Just after lunch the following day, the farmer gave Tom an
old bicycle and he was taken to a lane some distance from the farm. There he
was told to wait until his guide arrived to take him to his next point of
contact. After about thirty minutes a woman and a young girl, Madame Coomans
and her daughter Mady, suddenly appeared on bicycles and stopped beside him.
Once again there was a problem with language but Madam Coomans, the mother,
spoke a few words of English and managed to explain to Tom what was going to
happen. The mother and daughter would cycle in front with at least a 50yd gap
between each of the bikes. In the event of the mother being stopped by a German
patrol, the daughter would turn around and cycle back towards Tom. He in turn
would turn around and take the next turning off the road. The daughter Mady
would catch up and overtake him and then lead him on to safety.

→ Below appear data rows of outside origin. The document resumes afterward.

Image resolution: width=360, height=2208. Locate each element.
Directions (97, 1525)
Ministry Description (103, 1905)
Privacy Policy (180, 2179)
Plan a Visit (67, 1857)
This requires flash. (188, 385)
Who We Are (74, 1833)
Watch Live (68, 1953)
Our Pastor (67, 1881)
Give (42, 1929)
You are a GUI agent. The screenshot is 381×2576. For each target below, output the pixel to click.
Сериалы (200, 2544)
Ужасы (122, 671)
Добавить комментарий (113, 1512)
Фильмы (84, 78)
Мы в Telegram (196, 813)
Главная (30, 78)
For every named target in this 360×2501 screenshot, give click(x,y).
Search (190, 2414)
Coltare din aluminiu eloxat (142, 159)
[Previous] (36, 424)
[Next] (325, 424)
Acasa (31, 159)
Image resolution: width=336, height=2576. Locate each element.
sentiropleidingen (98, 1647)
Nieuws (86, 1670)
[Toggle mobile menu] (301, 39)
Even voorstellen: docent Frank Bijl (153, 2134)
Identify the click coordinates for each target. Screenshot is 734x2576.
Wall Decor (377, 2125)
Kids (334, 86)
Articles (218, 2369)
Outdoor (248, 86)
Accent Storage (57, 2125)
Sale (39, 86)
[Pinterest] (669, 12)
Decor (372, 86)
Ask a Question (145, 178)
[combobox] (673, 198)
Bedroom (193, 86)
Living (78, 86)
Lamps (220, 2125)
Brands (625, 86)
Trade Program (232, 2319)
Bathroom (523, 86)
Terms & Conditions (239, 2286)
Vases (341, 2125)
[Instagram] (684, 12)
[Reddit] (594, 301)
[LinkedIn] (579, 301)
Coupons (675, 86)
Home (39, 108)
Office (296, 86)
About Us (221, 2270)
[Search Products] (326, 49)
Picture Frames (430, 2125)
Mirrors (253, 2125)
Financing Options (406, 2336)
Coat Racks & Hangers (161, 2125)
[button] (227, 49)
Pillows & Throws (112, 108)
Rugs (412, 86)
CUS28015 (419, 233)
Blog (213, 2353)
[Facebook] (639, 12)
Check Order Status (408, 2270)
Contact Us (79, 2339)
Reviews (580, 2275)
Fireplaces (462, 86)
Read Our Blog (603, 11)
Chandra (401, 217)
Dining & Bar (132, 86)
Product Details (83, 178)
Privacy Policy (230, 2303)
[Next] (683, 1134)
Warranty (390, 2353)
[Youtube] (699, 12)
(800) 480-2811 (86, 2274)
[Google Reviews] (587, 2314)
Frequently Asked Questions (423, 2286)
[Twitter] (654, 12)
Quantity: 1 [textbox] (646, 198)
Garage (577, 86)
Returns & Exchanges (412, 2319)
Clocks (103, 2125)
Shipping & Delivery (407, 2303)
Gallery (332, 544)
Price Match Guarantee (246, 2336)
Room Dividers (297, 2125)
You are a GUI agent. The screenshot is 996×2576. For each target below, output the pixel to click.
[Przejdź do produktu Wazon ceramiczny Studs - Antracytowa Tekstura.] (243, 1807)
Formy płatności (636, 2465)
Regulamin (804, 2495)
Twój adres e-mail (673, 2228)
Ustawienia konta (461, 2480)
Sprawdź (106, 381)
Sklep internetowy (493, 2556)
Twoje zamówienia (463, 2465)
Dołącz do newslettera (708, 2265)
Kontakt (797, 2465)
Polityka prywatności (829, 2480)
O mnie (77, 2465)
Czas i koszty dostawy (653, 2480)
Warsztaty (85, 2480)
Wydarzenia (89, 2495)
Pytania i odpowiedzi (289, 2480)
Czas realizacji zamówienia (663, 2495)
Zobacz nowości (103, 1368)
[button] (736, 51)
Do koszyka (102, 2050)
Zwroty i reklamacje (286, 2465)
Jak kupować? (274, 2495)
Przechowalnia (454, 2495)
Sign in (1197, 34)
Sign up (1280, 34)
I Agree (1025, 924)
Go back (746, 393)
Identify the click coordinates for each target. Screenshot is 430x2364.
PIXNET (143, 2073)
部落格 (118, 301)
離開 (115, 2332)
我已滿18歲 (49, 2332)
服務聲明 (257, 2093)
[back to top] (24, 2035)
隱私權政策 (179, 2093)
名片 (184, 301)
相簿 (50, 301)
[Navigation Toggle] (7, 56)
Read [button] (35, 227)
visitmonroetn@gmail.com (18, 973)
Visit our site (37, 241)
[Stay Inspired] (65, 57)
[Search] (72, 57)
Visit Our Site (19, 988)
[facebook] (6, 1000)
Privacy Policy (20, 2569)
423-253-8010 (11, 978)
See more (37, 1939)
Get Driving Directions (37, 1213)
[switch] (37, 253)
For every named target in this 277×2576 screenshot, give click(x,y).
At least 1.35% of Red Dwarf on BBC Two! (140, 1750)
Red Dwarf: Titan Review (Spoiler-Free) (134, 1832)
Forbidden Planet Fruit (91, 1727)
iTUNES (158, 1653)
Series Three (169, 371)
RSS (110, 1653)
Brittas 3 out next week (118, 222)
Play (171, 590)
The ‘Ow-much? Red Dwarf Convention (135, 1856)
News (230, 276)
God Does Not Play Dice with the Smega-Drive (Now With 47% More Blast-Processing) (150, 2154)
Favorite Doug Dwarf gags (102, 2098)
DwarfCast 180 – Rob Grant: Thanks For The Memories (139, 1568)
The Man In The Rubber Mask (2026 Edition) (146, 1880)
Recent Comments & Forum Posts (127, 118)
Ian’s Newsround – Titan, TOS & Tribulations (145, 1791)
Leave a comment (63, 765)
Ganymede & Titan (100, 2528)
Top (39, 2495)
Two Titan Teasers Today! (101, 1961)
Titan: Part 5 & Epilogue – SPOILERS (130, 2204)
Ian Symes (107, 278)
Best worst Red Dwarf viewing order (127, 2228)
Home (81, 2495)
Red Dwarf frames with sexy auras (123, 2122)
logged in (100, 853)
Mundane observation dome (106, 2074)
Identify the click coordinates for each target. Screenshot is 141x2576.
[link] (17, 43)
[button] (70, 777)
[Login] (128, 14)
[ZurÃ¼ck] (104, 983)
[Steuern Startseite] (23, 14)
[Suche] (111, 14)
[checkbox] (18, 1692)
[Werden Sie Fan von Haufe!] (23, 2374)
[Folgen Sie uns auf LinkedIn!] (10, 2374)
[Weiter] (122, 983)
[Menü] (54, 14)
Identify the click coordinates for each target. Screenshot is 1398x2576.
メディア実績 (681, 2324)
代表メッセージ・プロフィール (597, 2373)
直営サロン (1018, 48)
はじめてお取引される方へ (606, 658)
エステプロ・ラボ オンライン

Still suffering from concussion, Tom set off behind the two
women, all the time having great difficulty in focussing. Fortunately
everything went smoothly and just before dark they reached the small town of
Wandre. They parked their bicycles at the rear of the home of the parish
priest, before entering the Manse. Here they were warmly welcomed and the
priest’s housekeeper provided them with a hot meal. The priest, who spoke good
English, explained to Tom what was going to happen next. He was to go and stay
the night at the home of Mme Coomans and the next day he was to travel with a
guide to Brussels to join up with a group of evaders who were going down the
escape line to Spain.

The following morning he was woken to be told that he was
too late to join the others in Brussels. Due to a directive from London to the
escape line organisers to suspend all movement of airmen, he was to stay with
the Coomans. This created a major problem, because Mme Coomans’ husband had no
knowledge of his wife’s Resistance activities. Nevertheless, Tom Wingham moved
into the small house and lived there for the next seven weeks without Monsieur
Coomans’ knowledge as he went to work as a miner blissfully unaware of who was
living in the spare room upstairs.

Madame Coomans’ husband worked a regular 2-10 p.m. shift, so
she set out her husband’s timetable for Tom Wingham:

8 a.m. – Got up and had breakfast.

10 a.m. – Went to local estaminet (bar) to play cards with
friends.

12.30 p.m. – Returned home for dinner.

1.25 p.m. – Departed for work at the mine.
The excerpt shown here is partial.